Records for this exercise
┌────────
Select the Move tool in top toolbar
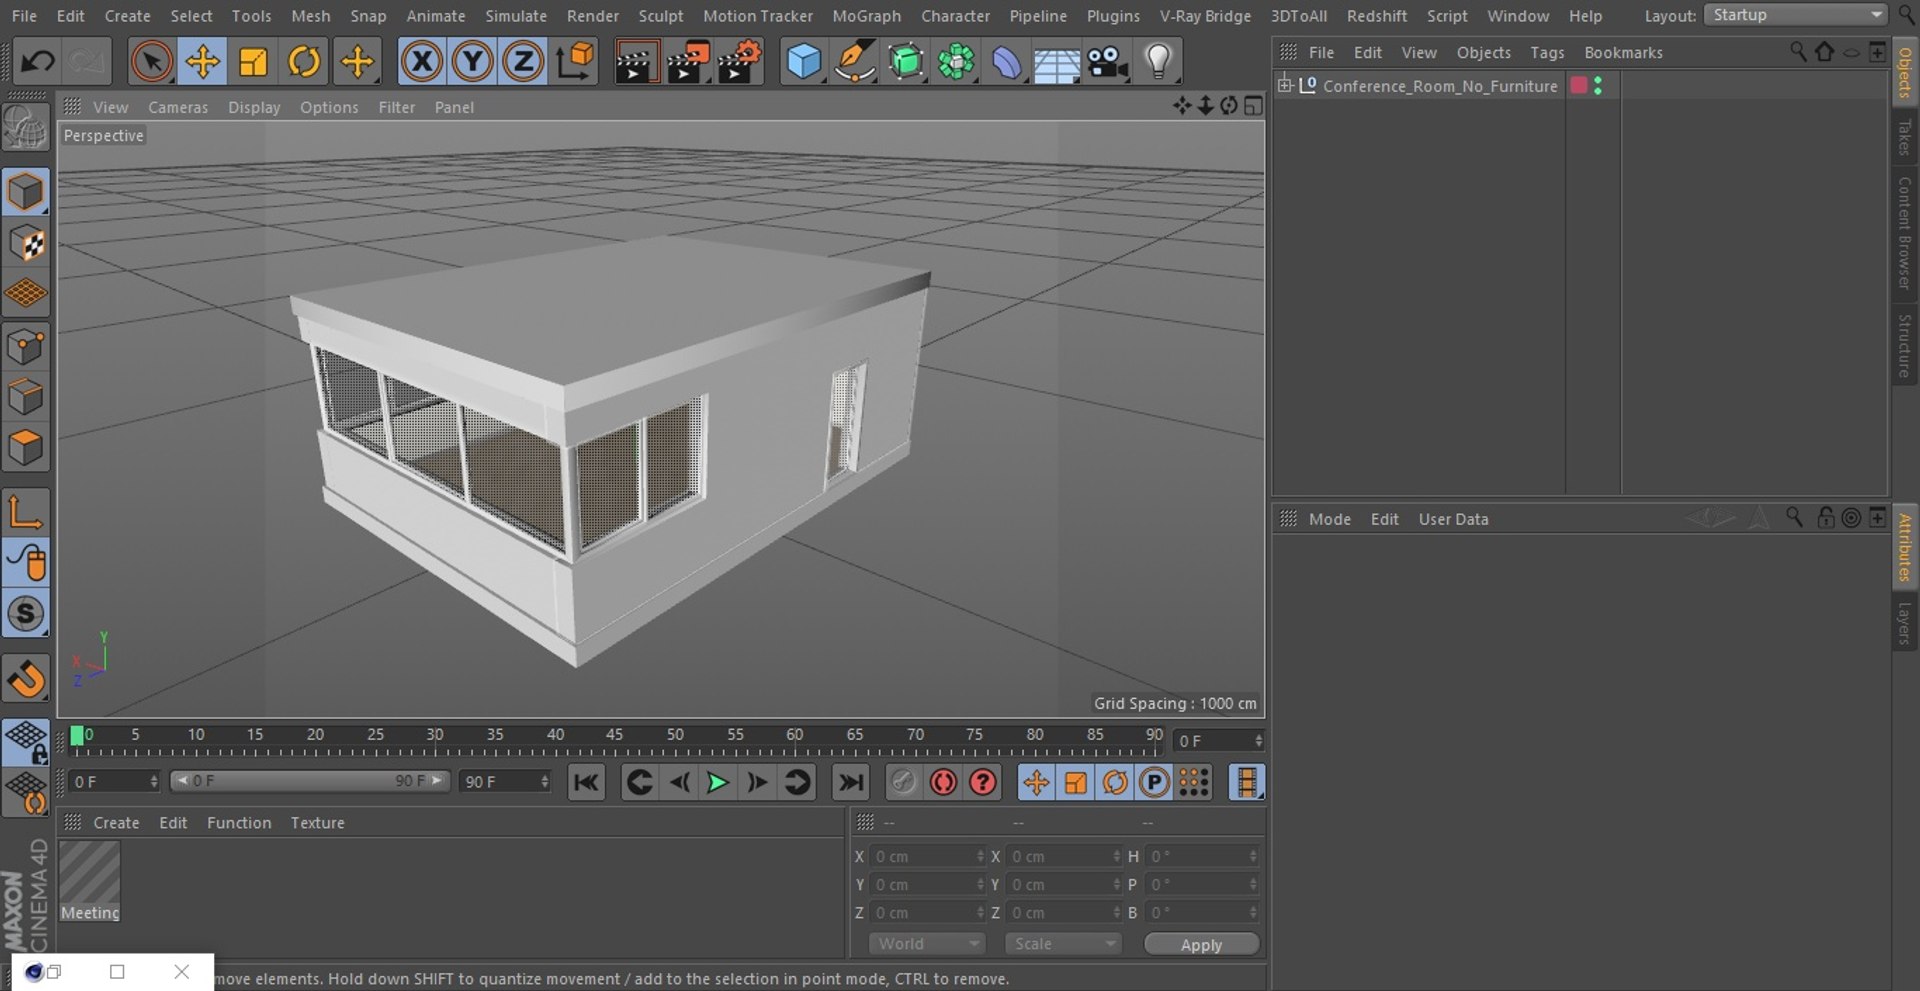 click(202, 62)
└────────
┌────────
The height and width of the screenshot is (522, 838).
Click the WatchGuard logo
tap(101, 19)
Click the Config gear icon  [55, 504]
└────────
What needs to be done
Quote the items verbatim, from the line containing "The height and" up to and including the line containing "Click the Config".

Task answer
The height and width of the screenshot is (522, 838).
Click the WatchGuard logo
tap(101, 19)
Click the Config gear icon  [55, 504]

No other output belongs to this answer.